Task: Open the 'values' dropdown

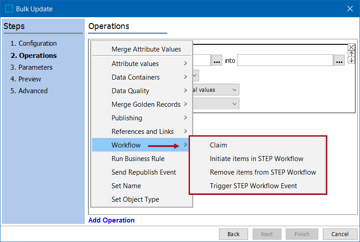Action: (x=216, y=90)
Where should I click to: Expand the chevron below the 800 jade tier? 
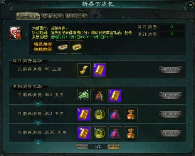pyautogui.click(x=38, y=122)
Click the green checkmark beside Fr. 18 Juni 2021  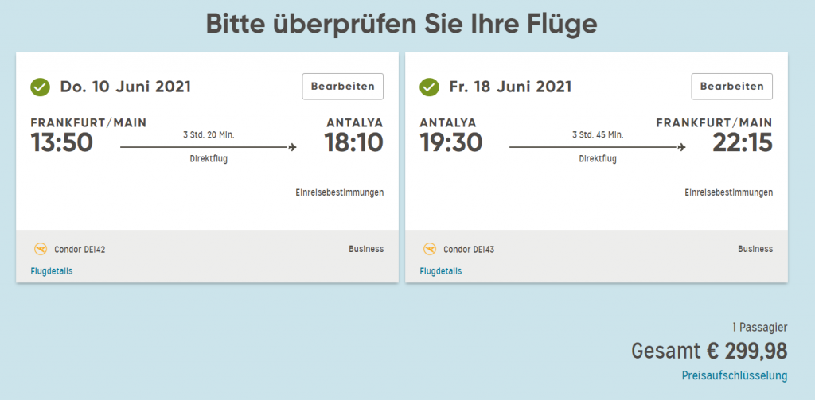pos(430,87)

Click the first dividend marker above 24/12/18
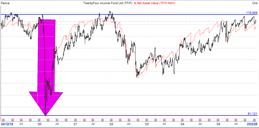[3, 120]
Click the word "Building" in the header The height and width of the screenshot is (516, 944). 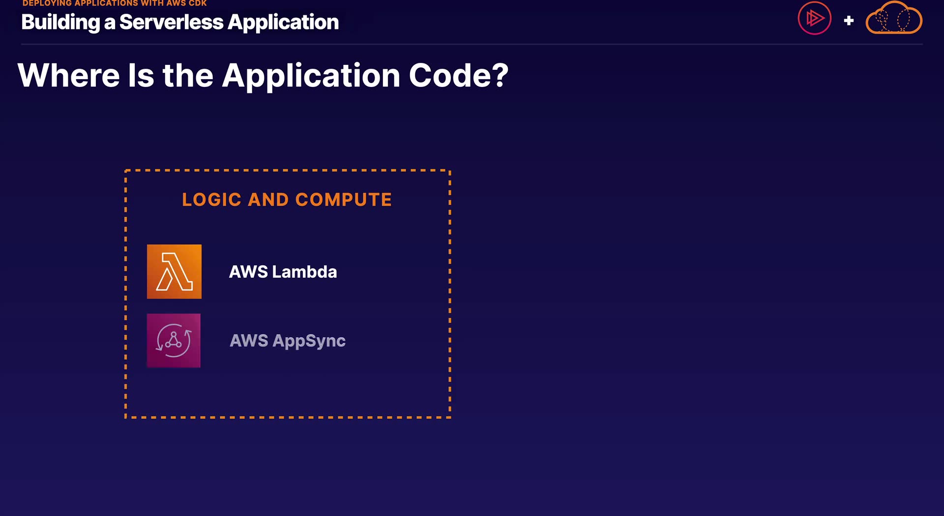point(60,23)
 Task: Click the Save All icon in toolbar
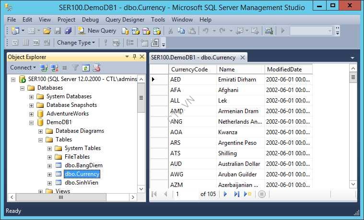pos(68,31)
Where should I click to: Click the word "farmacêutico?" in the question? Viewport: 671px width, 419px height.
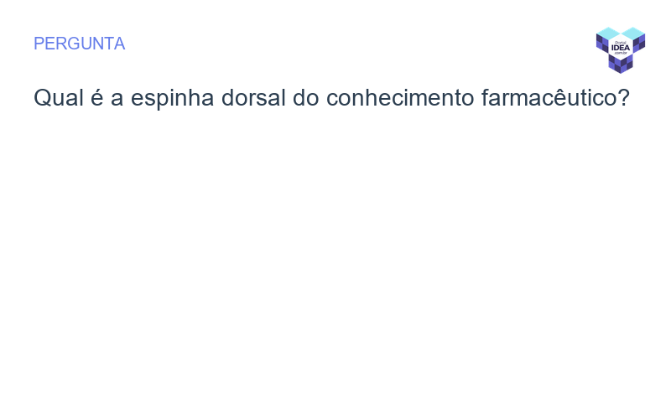pyautogui.click(x=556, y=98)
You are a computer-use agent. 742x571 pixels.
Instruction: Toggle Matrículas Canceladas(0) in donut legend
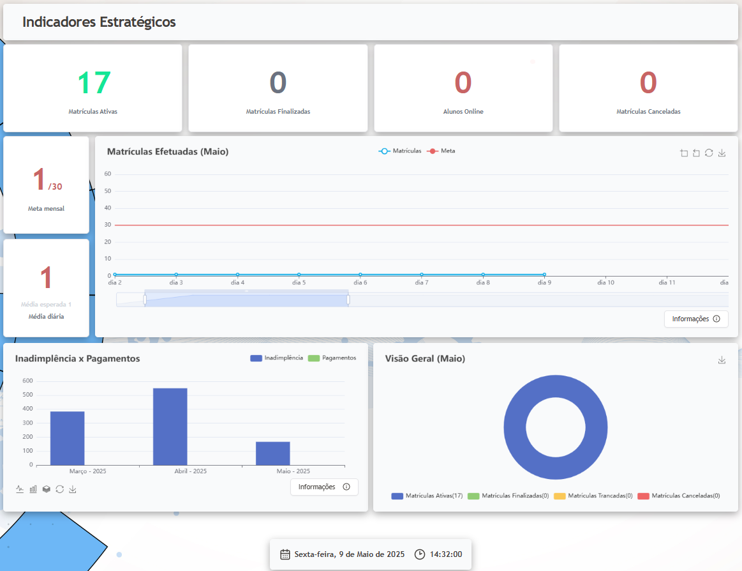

== BRIEF ==
In the records above, transcribe exactly the lines from the one containing "Where should I click to: Click" through the last line, both included, and skip the pictures.

== TASK SOLUTION ==
Where should I click to: Click the word "farmacêutico?" in the question? Viewport: 671px width, 419px height.
pyautogui.click(x=556, y=98)
You are a computer-use agent. 742x571 pixels.
Instruction: Toggle Matrículas Canceladas(0) in donut legend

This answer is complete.